FCC Allocates Spectrum for MBANs
According to the official press release from the FCC, "Wireless devices that operate on MBAN spectrum can be used to actively monitor a patient’s health, including blood glucose and pressure monitoring, delivery of electrocardiogram readings, and even neonatal monitoring systems." Since patients are free of cables, the use of MBANs makes it easier to move patients from one part of the hospital to another for treatment. Further, from the FCC press release, "MBANs allow for ubiquitous and reliable monitoring, and give health care providers the chance to identify life-threatening problems or events before they occur."
In a May 24 news release, Mike Marsh, GE Healthcare’s VP and CTO, said that a patient in a hospital’s intensive care unit is attached to a dozen cables or more. The cables restrict a patient’s mobility and comfort level and make it difficult for clinicians to treat him or move him to another department. Monitoring of vital signs occurs only when the cables are attached to the patient.
In contrast, with MBANs, “patients stay connected to their clinicians” at all times, allowing for the continuous monitoring of vital signs even while the patient is being moved from unit to unit. In addition, said Marsh, patients can be monitored before they reach a hospital and after they’re sent home. In short, MBANs enable doctors to keep closer tabs on patients, increasing the odds that medical complications can be caught and treated before inflicting harm.
GE Healthcare and Philips Healthcare, which are developing MBAN technology, had petitioned the FCC to allow MBANs to share a piece of the spectrum traditionally used by the aerospace industry and government agencies for flight testing. Last year, the medical and aerospace industry submitted a joint proposal to the FCC detailing how MBAN devices could share that spectrum with safety-related aeronautical telemetry operations.

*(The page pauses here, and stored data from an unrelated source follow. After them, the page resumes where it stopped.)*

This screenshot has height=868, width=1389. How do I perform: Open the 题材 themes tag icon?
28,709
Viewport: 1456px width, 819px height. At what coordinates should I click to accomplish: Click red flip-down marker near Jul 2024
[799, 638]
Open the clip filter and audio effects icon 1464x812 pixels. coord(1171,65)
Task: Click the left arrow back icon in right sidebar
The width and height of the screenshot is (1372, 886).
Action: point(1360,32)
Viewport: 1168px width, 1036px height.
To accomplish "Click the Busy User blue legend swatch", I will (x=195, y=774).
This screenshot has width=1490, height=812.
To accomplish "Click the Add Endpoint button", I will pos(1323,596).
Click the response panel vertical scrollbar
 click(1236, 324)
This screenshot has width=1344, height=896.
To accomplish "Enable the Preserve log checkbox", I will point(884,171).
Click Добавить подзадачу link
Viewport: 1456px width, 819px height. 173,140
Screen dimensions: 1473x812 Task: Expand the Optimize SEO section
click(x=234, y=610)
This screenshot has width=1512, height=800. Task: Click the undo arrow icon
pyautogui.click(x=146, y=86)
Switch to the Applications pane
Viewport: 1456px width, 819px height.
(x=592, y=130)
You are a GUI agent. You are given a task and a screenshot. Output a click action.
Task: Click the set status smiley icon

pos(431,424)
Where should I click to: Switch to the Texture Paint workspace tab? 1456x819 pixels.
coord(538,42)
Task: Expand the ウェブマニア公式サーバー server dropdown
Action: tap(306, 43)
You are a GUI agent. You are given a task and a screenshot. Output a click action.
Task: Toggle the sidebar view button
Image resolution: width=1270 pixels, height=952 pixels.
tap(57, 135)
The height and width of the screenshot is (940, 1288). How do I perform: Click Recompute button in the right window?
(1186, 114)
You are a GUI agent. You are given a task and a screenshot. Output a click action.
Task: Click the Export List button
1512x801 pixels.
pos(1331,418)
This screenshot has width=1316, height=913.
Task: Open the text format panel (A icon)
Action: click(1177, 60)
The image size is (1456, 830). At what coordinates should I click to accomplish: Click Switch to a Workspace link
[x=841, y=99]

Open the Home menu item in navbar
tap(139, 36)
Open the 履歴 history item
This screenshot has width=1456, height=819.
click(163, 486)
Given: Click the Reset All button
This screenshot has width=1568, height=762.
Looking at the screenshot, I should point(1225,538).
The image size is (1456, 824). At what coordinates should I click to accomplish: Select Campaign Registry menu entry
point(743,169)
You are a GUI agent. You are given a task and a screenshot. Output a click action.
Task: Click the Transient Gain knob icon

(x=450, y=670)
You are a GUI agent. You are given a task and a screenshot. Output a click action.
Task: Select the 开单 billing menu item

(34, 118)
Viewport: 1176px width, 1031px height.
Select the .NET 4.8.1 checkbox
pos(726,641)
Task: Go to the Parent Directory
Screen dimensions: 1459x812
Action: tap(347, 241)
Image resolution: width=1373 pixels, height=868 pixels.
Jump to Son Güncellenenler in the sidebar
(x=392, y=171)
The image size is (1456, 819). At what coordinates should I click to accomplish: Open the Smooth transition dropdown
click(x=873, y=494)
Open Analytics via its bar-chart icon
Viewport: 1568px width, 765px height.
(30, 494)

Now that the spectrum is allocated to MBANs, firms such as GE Healthcare and Philips Healthcare can proceed with their development of MBAN devices. Once the devices are finished, they will have to be approved by the FCC and the Food and Drug Administration (FDA) before they can be sold and used.
One answered question is who will pay for MBANs, especially those used outside hospitals. Insurance companies may not cover at-home monitoring, as reimbursement policy tends to favor face-to-face consultations.